Mitofsky graduated in 1957 from Guilford College and was executive director of the CBS News election and survey unit from 1967 to 1990. He also previously served as an executive producer of CBS election night broadcasts.

Prior to CBS, Mitofsky worked with the Census Bureau where he designed a number of surveys. Along with Joseph Waksberg, Mitofsky is credited with developing an efficient method of sampling telephone numbers using random digit dialing, which has since been widely adopted as a sampling method. In 1999, the American Association for Public Opinion Research presented him with its lifetime achievement award for his "continuing concern for survey quality".

Mitofsky is credited with having invented the exit poll.

Warren Mitofsky is listed among the United States Census Bureau's Notable Alumni In 1989 he was elected as a Fellow of the American Statistical Association.

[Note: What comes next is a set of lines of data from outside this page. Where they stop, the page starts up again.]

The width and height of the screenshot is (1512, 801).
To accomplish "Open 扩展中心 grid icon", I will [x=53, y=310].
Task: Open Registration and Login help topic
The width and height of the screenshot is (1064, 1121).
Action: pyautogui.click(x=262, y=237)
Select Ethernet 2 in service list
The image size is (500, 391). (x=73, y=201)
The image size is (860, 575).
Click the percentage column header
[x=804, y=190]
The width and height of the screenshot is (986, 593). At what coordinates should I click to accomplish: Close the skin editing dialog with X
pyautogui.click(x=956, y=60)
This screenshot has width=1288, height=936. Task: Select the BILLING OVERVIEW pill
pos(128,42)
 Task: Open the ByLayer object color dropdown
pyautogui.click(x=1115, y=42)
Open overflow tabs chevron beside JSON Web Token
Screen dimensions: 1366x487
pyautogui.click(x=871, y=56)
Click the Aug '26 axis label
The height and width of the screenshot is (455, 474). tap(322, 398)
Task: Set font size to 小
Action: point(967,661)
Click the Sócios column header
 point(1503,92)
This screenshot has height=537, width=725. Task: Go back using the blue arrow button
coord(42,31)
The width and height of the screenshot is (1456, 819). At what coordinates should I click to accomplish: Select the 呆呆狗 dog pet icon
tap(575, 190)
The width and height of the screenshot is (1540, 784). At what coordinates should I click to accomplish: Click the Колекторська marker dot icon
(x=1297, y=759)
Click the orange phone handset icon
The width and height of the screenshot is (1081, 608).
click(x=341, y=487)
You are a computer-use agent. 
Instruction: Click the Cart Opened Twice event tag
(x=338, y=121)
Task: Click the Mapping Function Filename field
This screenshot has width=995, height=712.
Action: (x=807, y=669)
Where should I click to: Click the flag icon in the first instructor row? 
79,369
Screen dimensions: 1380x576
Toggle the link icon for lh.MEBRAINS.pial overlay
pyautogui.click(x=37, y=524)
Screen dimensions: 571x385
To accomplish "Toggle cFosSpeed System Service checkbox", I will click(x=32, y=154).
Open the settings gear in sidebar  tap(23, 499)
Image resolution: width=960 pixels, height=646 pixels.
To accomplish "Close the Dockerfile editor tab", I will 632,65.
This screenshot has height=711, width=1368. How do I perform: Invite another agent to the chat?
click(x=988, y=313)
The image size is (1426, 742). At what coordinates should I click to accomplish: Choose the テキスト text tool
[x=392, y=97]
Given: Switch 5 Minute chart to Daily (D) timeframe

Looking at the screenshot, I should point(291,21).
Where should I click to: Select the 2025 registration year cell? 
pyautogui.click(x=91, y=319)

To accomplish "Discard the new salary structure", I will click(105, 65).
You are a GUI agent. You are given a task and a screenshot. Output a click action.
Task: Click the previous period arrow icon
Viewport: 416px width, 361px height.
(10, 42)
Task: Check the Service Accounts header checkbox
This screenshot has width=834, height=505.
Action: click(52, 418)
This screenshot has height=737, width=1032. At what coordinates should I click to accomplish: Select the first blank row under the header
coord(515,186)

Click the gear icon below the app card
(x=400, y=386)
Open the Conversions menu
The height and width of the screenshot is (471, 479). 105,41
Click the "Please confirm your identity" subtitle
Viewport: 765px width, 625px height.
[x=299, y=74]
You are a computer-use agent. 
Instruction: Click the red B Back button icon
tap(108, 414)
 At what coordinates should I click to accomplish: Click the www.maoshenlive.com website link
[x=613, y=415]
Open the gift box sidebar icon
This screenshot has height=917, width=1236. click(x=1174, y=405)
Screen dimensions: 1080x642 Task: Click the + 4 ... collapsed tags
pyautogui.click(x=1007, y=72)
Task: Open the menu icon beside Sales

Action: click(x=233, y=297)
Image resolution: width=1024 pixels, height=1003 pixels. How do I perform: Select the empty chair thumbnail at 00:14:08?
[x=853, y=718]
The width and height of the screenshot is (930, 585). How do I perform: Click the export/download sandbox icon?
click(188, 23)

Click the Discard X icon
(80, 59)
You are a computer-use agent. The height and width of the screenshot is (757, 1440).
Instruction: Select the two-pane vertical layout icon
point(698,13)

In November 2004, Mitofsky was interviewed by PBS NewsHour regarding what went wrong with the accuracy of his exit polls for the 2004 U.S. presidential election. Early poll results were leaked which showed John Kerry leading George W. Bush, conflicting with the final official outcome. Mitofsky said he suspected that the difference arose because "the Kerry voters were more anxious to participate in our exit polls than the Bush voters." He refused, consistently, to release precinct-level polling data from Ohio to researchers who maintained that the election results were fraudulent, and his own exit polls were a more accurate picture of the vote.

He died on September 1, 2006, in New York City of an aortic aneurysm, aged 71.

The Roper Center for Public Opinion Research awards an annual Warren J. Mitofsky Award for Excellence in Public Opinion Research.

==Mitofsky International==
In 1993 Mitofsky founded Mitofsky International, a survey research company. Its primary business is conducting exit polls for major elections around the world. It does this work exclusively for news organizations. Mitofsky has directed exit polls and quick counts since 1967 for almost 3,000 electoral contests. He has the distinction of conducting the first national presidential exit polls in the United States, Russia, Mexico and the Philippines.

Along with CESSI, Ltd., Mitofsky International were the only exit polls for the Russian presidential elections in 1996 and 2000 as well as all other Russian elections since 1993. It was the only provider of exit polling and quick counts reported by the Mexican broadcast industry for its 1994 presidential election.